There is extensive publicly available literature on SSRIs via the National Institutes of Health and other evidence-based journals.
What are some ways for people who take SSRIs to become a part of research?
If a patient is interested in participating in clinical trial research, they can seek more information on clinical trials from local universities and health care organizations.
Self Quiz
Ask yourself...
- What are some problems that can occur if SSRIs are not managing major depressive disorder symptoms adequately?
- What are some reasons someone might want to enroll in SSRI clinical trials?
Case Study
Case Study Part 1
Susan is a 22-year-old Black woman working as a teacher. She arrives for her annual exam at the local health department next to her place of work. She reports nothing new in her health, but she says she's been feeling more tired over the past few months. Susan reports having some trouble sleeping and trouble eating but doesn't feel too stressed overall. She heard one of her friends talking about SSRIs and wants to try them, but she's never taken prescription medications long-term before. She also thinks she might have some depression because she looked at some forums online and resonated with a lot of people's comments.
Self Quiz
Ask yourself...
- What are some specific questions you'd want to ask about her mental health?
- What are some health history questions you'd want to highlight?
- What lab work would you suggest performing?
Case Study Part 2
Susan agrees to complete bloodwork later this week and thinks she might have a family history of depression. She said that no one in her family talks about mental health, but she heard about depression from her friends recently and family a long time ago. She's back in the office a few weeks later, and her labs are within normal limits. Susan states she's still feeling fatigued and feeling a bit more hopeless these days. She denies thinking about hurting herself or others.
Self Quiz
Ask yourself...
- How would you discuss Susan's mental health concerns?
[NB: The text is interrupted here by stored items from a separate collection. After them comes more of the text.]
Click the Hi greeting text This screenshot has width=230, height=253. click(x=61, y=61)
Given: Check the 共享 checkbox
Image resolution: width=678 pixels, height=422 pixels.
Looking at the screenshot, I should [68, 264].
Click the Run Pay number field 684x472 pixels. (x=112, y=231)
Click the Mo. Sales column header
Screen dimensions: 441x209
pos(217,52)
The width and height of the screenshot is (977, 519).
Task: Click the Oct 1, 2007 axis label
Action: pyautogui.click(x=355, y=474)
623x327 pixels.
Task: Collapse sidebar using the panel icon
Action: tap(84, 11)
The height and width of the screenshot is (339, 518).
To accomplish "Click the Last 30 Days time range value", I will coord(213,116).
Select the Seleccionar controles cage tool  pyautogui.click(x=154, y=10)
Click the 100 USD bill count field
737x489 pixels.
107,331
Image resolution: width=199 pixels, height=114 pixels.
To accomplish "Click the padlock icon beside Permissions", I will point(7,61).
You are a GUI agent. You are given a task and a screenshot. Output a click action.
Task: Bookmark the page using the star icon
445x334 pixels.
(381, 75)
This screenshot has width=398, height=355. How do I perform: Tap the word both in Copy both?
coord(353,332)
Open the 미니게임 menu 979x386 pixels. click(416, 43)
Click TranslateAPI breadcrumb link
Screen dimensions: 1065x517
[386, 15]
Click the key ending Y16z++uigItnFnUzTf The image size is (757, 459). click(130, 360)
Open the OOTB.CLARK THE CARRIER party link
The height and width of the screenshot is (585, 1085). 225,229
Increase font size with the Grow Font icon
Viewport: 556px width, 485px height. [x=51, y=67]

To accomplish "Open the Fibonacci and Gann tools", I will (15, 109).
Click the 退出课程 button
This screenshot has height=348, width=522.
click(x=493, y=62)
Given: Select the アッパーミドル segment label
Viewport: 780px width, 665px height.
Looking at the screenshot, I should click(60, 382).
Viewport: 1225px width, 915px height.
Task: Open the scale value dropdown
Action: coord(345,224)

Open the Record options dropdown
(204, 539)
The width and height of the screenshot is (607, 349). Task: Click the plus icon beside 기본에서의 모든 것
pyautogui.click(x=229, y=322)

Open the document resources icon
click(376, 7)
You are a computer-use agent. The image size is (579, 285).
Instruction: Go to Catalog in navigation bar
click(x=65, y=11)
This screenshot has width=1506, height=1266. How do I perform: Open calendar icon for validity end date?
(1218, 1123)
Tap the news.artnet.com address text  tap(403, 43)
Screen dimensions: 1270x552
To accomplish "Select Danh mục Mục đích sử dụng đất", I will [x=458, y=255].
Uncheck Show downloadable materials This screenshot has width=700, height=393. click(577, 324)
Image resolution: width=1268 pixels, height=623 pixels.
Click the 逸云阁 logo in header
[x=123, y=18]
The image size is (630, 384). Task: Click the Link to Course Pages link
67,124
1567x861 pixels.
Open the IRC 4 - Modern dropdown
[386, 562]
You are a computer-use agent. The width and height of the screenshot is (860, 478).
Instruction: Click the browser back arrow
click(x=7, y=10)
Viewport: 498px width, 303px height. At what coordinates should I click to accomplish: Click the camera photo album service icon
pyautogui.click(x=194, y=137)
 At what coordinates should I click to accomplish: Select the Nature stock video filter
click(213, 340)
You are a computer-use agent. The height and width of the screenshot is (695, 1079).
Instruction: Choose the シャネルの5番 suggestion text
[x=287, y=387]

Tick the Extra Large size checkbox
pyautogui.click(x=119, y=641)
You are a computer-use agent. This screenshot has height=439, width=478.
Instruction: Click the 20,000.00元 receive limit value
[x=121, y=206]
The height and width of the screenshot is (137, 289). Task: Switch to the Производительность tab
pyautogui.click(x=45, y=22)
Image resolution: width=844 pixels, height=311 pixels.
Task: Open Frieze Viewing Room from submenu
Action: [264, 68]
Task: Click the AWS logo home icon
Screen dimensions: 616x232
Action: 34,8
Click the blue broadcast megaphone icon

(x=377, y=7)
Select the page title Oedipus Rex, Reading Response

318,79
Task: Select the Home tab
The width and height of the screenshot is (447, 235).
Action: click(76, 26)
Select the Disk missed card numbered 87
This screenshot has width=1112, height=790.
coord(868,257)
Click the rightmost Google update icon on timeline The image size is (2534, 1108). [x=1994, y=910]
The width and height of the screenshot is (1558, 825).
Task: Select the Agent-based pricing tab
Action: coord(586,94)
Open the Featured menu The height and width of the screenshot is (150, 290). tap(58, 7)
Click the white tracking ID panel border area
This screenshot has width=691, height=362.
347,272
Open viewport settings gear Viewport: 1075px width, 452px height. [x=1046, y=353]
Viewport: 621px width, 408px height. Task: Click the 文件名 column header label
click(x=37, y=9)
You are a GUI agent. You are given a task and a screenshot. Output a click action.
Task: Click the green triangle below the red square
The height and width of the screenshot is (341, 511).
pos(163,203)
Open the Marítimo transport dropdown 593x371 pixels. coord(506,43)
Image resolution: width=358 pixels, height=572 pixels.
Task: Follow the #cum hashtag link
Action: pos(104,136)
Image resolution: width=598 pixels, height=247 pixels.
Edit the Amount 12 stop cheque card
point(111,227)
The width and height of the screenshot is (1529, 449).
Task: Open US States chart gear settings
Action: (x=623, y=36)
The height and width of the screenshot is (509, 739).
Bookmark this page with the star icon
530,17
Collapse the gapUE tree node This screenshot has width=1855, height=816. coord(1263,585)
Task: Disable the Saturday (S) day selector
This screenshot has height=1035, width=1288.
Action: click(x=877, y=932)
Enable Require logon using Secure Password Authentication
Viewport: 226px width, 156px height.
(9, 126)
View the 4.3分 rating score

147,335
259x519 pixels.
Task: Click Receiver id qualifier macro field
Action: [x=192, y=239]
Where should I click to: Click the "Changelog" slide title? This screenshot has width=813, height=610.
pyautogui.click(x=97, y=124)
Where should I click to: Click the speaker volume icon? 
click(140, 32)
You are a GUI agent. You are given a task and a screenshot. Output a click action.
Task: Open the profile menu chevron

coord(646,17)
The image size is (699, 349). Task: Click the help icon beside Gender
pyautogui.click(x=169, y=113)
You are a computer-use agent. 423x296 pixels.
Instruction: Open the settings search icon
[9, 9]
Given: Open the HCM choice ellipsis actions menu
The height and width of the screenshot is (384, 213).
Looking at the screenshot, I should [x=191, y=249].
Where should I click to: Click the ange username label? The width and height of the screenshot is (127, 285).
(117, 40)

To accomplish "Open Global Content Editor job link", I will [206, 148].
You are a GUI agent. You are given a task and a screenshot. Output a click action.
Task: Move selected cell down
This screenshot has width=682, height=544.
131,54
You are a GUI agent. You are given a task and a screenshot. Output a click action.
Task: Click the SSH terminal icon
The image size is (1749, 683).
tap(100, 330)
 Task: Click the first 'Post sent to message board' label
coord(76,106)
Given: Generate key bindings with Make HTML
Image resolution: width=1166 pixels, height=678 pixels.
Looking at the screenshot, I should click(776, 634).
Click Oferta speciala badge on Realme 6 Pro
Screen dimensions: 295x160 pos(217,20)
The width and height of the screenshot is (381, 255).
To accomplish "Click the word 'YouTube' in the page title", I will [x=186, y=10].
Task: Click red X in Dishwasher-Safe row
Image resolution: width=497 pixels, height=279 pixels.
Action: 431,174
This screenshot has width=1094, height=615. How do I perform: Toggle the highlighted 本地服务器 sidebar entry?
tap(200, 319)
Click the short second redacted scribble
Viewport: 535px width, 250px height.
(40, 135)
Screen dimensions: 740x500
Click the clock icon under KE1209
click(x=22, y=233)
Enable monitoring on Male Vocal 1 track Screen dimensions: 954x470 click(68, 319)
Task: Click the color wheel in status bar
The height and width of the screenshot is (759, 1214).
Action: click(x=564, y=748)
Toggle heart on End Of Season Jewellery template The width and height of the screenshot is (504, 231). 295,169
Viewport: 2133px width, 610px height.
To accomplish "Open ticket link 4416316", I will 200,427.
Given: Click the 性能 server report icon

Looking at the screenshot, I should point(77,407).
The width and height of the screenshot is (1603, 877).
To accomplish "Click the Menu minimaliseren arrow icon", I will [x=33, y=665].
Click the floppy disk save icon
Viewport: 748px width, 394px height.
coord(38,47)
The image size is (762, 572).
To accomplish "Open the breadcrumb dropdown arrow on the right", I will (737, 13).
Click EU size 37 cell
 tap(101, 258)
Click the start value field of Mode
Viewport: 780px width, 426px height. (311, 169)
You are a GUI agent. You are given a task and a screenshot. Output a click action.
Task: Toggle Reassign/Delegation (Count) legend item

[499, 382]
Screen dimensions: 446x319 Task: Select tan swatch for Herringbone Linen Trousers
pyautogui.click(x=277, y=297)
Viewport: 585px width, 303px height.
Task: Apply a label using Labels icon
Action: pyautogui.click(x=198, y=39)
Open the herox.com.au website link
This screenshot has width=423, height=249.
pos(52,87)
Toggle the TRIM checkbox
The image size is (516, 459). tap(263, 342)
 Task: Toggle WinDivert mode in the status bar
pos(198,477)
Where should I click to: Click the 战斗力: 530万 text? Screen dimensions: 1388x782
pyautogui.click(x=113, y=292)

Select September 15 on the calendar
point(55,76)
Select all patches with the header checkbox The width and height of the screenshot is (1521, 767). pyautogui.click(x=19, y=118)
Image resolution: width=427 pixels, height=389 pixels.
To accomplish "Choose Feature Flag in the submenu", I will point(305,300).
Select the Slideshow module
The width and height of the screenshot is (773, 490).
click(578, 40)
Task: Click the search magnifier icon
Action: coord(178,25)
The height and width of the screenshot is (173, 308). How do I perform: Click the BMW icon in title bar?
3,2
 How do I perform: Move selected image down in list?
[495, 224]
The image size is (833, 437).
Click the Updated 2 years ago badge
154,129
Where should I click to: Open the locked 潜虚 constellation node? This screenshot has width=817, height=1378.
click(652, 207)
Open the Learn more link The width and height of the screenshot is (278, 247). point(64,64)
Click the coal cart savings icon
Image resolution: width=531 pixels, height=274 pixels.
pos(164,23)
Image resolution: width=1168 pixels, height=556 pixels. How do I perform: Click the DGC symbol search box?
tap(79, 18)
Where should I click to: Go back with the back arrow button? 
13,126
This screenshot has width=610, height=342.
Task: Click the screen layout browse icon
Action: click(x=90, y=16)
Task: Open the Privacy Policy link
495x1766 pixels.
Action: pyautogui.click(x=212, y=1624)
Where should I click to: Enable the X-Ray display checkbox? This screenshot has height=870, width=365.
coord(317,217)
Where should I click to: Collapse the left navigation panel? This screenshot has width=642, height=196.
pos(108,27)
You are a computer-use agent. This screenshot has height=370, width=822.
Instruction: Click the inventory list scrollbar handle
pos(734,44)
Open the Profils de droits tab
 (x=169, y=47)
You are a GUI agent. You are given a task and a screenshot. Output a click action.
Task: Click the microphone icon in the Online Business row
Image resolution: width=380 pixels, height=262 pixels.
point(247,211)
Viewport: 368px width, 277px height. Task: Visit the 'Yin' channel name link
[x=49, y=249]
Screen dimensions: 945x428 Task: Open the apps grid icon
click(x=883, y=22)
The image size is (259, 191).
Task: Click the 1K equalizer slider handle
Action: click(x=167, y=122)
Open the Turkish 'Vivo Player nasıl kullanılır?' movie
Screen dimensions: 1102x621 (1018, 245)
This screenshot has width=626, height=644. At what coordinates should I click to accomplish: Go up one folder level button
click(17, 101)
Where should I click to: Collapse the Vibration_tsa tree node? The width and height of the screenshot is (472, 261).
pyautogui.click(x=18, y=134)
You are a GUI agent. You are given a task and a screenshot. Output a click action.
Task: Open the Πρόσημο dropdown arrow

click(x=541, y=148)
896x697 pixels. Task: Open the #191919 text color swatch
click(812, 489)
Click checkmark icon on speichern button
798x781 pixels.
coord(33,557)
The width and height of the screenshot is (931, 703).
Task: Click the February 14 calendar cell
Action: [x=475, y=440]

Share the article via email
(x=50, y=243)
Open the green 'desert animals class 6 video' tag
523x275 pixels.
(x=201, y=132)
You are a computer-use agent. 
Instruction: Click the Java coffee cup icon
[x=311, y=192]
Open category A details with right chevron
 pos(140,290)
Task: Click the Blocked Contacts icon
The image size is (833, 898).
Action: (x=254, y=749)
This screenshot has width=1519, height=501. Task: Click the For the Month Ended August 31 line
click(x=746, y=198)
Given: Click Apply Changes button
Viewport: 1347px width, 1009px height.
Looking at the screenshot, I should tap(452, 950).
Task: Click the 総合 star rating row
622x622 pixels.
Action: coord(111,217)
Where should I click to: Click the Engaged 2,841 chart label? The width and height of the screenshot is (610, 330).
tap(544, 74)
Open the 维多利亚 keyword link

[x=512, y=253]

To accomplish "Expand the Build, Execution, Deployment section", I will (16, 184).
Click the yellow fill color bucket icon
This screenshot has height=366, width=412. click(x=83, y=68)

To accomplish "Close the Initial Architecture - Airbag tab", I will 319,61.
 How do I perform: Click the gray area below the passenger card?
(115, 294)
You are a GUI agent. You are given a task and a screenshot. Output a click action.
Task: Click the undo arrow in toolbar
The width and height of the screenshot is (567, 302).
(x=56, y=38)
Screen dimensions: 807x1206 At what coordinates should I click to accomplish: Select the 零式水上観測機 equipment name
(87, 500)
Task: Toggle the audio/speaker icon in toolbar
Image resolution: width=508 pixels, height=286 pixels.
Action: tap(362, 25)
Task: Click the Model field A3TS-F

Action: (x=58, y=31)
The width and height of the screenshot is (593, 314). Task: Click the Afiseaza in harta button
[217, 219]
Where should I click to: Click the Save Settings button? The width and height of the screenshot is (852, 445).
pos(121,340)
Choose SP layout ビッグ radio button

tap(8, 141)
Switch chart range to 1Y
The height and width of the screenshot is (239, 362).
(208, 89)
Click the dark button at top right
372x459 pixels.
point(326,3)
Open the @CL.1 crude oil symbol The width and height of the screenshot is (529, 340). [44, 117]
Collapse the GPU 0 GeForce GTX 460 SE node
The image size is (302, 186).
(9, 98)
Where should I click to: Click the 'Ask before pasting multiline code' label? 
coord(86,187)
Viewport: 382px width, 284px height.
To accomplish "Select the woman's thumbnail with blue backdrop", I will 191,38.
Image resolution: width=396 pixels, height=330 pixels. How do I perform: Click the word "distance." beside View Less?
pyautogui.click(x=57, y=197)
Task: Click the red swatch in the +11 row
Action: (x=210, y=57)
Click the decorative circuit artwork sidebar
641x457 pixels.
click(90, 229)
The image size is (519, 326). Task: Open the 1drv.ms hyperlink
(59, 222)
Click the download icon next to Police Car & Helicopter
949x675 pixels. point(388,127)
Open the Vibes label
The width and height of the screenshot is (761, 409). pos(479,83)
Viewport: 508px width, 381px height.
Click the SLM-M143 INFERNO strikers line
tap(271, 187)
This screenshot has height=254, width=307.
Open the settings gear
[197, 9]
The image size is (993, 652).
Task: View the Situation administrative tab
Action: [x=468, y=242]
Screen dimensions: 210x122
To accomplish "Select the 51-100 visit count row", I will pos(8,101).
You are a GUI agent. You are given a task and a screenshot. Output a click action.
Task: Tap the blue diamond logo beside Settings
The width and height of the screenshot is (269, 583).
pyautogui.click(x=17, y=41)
- How would you explain to Susan the influence of lifestyle, such as sleep, diet, and environment, on mood?
Case Study Part 3
Susan completed the PHQ-9 questionnaire and had a high score. After discussing her responses with her, you diagnose her with MDD. Susan admits that she is open to trying SSRIs. She is also open to seeing a therapist, as she states that she's never been to therapy. She would like resources on any therapy services, medication options, and non-pharmacological options to help her manage her condition.
Self Quiz
Ask yourself...
- Knowing Susan's concerns, what are some possible non-pharmacological management options for her MDD?
- What are some major SSRI side effects to educate Susan on?